Méditations sur la religion chrétienne

Préface

Depuis dix-neuf siècles, la religion chrétienne a subi et surmonté bien des attaques, quelques-unes plus violentes que celles dont elle est aujourd’hui l’objet, aucune plus grave.

Pendant dix-huit siècles, les Chrétiens ont été tour à tour persécutés ou persécuteurs. Persécutés comme Chrétiens, persécuteurs de quiconque n’était pas Chrétien, se persécutant mutuellement entre Chrétiens. La persécution a été, selon les temps et les pays, plus ou moins cruelle, plus ou moins inflexible et efficace ; mais, quelle que fût la diversité des États, des Églises et des châtiments, qu’il y eût rigueur ou douceur dans la pratique, le principe était le même. Après avoir souffert la proscription et le martyre sous le régime impérial de l’État païen, la religion chrétienne a vécu à son tour sous la garde de la loi civile, et défendue par les armes du bras séculier.

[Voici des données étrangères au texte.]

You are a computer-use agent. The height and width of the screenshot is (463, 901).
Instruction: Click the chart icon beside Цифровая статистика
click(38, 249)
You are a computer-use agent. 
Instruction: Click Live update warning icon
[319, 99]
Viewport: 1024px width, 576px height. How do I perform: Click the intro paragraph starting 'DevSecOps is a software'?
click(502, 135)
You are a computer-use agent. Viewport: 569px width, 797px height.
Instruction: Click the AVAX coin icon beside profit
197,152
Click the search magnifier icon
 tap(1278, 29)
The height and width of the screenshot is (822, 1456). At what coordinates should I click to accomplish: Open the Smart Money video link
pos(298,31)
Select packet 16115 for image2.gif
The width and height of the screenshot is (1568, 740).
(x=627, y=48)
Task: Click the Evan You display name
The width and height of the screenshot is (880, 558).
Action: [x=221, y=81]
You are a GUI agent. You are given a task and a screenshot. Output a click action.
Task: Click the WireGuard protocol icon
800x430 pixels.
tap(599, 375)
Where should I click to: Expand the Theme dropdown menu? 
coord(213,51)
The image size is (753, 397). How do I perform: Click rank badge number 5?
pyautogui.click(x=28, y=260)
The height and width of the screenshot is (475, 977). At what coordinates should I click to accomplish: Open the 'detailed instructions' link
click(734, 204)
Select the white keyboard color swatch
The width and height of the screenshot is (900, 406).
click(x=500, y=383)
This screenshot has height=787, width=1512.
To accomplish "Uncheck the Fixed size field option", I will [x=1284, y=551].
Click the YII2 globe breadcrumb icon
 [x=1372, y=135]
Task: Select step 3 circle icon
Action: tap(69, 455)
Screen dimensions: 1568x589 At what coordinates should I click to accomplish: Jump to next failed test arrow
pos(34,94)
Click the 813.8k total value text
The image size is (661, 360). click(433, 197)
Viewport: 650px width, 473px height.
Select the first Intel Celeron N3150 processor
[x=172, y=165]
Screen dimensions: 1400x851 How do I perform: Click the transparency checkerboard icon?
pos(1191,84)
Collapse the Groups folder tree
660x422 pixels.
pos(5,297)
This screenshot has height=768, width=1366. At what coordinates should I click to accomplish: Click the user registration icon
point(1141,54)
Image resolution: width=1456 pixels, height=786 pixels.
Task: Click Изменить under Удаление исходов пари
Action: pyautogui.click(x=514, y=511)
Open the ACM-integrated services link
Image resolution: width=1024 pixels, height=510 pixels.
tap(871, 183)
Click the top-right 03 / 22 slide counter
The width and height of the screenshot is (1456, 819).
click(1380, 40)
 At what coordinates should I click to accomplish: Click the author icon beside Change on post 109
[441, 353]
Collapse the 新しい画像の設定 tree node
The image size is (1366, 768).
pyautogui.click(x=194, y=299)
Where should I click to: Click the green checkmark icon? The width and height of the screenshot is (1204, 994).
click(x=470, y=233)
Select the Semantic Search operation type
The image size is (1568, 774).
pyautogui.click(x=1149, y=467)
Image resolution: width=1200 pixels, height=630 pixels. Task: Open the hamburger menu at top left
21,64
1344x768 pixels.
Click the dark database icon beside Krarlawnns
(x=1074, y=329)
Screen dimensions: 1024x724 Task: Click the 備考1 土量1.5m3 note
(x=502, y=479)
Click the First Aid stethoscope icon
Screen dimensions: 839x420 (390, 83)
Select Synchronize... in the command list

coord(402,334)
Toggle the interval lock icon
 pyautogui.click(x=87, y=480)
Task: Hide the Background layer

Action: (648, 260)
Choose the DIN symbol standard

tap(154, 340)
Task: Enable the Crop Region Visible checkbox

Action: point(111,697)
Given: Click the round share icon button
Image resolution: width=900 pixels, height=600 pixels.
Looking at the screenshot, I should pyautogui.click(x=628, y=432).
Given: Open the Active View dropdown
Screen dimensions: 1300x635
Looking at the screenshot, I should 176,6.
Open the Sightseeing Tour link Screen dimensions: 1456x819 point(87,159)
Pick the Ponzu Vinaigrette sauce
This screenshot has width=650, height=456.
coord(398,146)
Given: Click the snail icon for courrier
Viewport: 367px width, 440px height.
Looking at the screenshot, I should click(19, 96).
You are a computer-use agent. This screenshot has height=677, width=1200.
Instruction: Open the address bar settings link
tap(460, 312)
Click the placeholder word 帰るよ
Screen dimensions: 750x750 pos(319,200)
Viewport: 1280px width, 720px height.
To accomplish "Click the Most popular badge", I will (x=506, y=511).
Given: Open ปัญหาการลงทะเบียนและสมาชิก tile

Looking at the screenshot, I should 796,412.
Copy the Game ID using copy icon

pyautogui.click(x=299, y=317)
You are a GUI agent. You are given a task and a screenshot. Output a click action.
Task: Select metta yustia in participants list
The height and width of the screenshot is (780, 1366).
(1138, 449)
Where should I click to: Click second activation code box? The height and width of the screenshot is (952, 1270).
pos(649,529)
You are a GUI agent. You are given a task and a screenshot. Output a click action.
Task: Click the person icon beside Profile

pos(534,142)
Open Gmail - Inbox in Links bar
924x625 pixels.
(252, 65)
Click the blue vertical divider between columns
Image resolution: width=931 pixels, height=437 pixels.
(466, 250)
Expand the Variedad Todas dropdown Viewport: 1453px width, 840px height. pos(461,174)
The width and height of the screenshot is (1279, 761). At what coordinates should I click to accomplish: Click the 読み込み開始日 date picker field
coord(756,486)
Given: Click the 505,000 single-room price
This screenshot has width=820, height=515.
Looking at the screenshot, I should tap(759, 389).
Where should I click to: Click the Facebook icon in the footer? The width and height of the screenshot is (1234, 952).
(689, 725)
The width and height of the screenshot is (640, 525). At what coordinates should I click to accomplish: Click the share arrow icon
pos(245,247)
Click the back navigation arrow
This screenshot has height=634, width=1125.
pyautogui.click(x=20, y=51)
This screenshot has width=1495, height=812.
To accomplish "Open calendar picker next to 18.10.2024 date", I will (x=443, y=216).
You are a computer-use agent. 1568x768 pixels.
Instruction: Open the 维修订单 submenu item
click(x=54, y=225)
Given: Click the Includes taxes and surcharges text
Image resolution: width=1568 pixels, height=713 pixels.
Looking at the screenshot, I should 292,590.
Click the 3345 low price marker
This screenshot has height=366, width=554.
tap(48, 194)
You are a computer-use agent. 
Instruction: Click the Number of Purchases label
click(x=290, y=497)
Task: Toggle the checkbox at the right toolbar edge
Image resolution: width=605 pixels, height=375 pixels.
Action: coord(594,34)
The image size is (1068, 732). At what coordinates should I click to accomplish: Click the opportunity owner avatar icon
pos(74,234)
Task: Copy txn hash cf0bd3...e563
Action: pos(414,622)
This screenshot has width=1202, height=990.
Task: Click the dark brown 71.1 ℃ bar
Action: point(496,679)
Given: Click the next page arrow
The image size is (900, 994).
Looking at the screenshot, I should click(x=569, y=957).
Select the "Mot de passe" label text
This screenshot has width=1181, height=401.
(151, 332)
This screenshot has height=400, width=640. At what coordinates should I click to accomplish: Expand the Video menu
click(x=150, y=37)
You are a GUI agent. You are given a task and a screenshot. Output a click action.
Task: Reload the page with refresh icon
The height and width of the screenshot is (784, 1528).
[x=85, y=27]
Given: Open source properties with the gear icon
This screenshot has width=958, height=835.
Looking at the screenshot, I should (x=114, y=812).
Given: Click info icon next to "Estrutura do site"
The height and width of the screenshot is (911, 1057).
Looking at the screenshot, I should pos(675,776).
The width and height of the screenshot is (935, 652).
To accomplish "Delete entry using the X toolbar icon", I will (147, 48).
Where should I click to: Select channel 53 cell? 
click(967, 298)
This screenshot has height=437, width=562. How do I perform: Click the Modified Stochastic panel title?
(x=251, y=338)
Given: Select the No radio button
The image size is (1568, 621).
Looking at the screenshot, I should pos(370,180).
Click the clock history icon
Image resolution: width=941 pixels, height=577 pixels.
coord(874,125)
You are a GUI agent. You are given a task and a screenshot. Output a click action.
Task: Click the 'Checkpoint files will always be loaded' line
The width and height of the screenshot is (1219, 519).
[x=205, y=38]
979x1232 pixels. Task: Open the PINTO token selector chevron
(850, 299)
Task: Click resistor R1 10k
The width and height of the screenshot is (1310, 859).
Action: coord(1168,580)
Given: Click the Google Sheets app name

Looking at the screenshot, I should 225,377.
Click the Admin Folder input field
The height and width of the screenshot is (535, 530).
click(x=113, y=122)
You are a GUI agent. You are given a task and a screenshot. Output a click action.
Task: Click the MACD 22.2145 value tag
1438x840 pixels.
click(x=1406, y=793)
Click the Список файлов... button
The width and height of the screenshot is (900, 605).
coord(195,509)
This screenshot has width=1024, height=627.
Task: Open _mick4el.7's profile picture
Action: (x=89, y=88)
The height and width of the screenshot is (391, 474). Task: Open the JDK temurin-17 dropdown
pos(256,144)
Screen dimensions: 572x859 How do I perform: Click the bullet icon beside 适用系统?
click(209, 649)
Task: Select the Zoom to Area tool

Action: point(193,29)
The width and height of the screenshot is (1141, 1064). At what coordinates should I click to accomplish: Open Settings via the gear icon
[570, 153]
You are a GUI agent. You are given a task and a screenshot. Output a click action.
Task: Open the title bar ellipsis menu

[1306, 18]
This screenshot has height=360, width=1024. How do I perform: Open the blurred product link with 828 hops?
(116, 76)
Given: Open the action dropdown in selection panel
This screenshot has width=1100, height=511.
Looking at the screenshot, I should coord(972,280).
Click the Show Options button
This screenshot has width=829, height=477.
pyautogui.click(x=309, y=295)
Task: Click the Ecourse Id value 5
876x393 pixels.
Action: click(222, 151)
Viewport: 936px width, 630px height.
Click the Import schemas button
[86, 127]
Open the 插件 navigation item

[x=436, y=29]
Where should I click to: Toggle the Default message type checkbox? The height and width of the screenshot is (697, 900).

Elle vit aujourd’hui en présence de la liberté. Elle a affaire à la pensée libre, à la discussion libre. Elle est appelée à se défendre, à se garder elle-même, à prouver incessamment, et contre tout venant, sa vérité morale et historique, son droit sur l’intelligence et l’âme humaine. Catholiques, Protestants ou Juifs, Chrétiens ou Philosophes, tous sont maintenant, parmi nous du moins, à l’abri de toute persécution ; car nul ne pourrait, sans ridicule, taxer de persécution les sacrifices ou les déplaisirs que peut lui imposer, dans certains cas, la manifestation de sa croyance ; pour tous, cette manifestation est libre, et ne saurait coûter à personne aucun des droits ni des biens de la vie civile. La liberté religieuse, c’est-à-dire la liberté de croire, de croire diversement ou de ne pas croire, est encore imparfaitement acceptée et garantie dans divers États ; mais il est visible qu’elle devient de plus en plus le fait général, et qu’elle sera désormais le droit commun dans le monde civilisé.

L’une des causes qui rendent ce fait si puissant, c’est qu’il n’est pas isolé ; il tient sa place dans la grande révolution intellectuelle et sociale qui, après une fermentation et une préparation de plusieurs siècles, a éclaté et s’accomplit de nos jours. L’esprit scientifique, la prépondérance démocratique et la liberté politique sont les caractères essentiels et les tendances invincibles de cette révolution. Ces puissances nouvelles peuvent tomber dans d’énormes erreurs et commettre d’énormes fautes qu’elles payeront toujours chèrement ; mais elles sont définitivement installées dans la société moderne ; les sciences continueront de s’y développer dans la pleine indépendance de leurs méthodes et de leurs résultats ; la démocratie s’établira dans les positions qu’elle a conquises et dans les voies qui lui sont ouvertes ; la liberté politique, à travers ses orages et ses mécomptes, se fera plus ou moins lentement accepter comme la garantie nécessaire de tous les biens acquis et de tous les progrès possibles dans l’ordre social. Ce sont là maintenant des faits dominateurs auxquels toutes les institutions publiques doivent s’adapter, et avec lesquels toutes les autorités morales ont besoin de vivre en paix.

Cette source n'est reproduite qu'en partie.